# The task
Show me every line in the listing that has the word "Given".

# Data for review
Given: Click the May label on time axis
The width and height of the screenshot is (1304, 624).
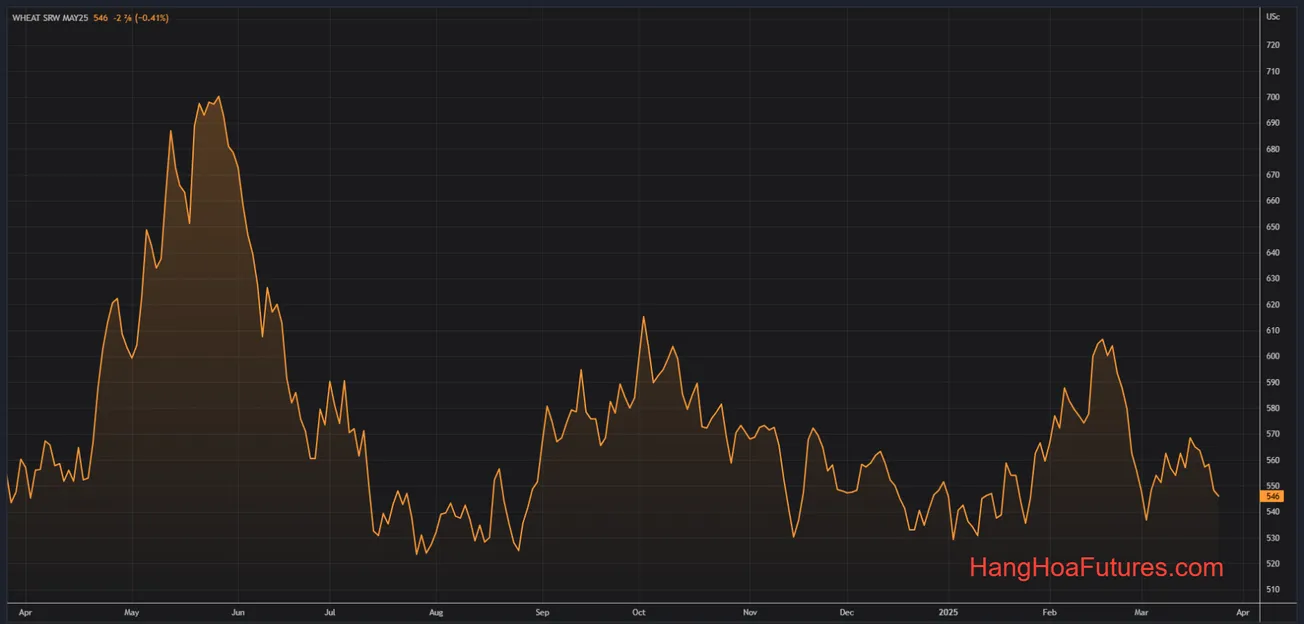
==
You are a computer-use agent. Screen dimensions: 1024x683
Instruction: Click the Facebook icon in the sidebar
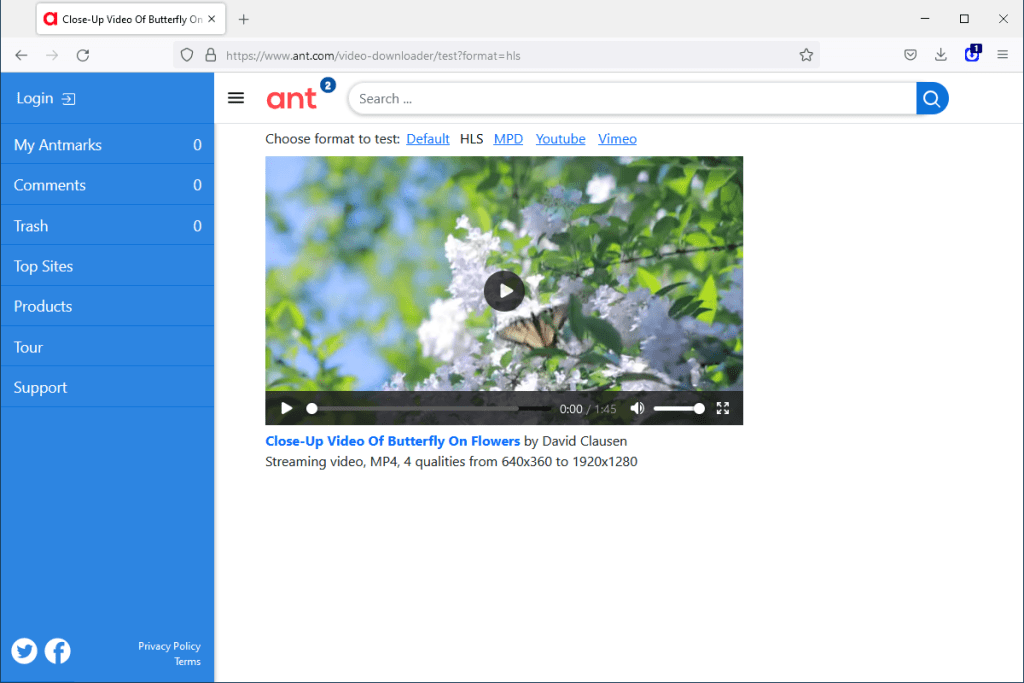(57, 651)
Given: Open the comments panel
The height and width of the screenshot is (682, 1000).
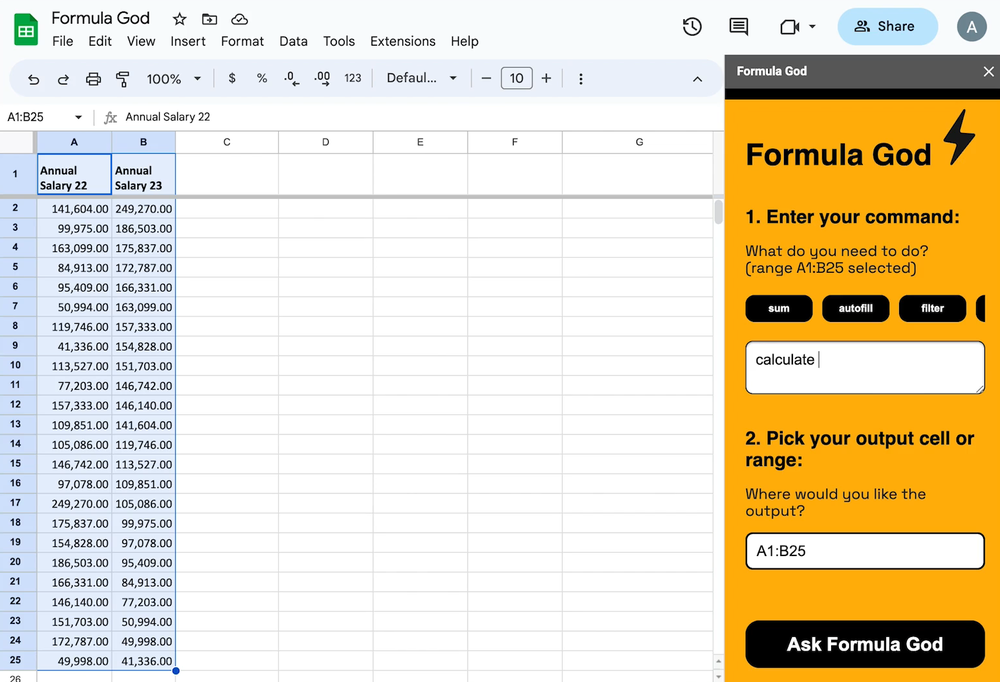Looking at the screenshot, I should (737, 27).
--
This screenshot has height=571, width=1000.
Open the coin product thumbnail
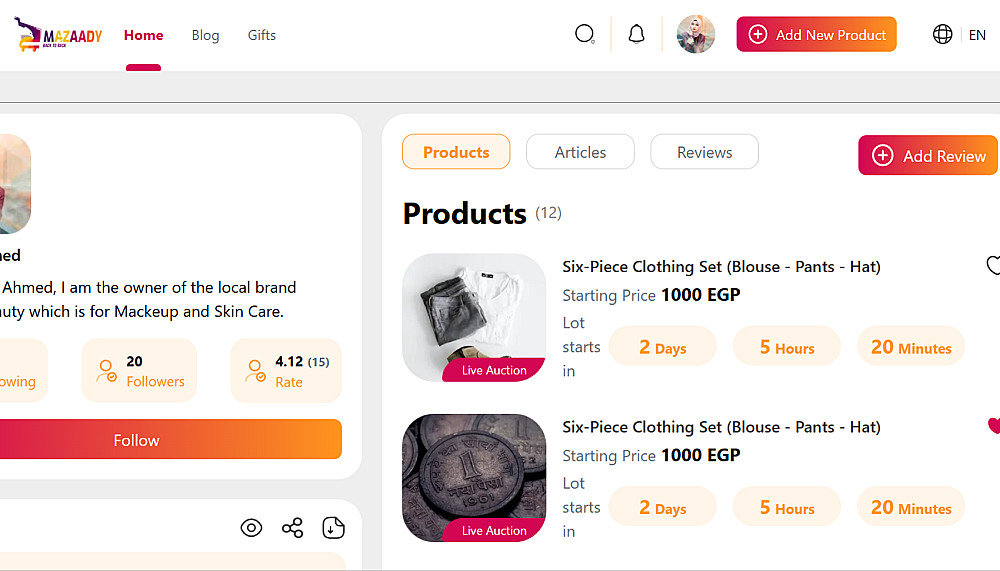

# Written answer
Given: Click the May label on time axis
Given: Open the comments panel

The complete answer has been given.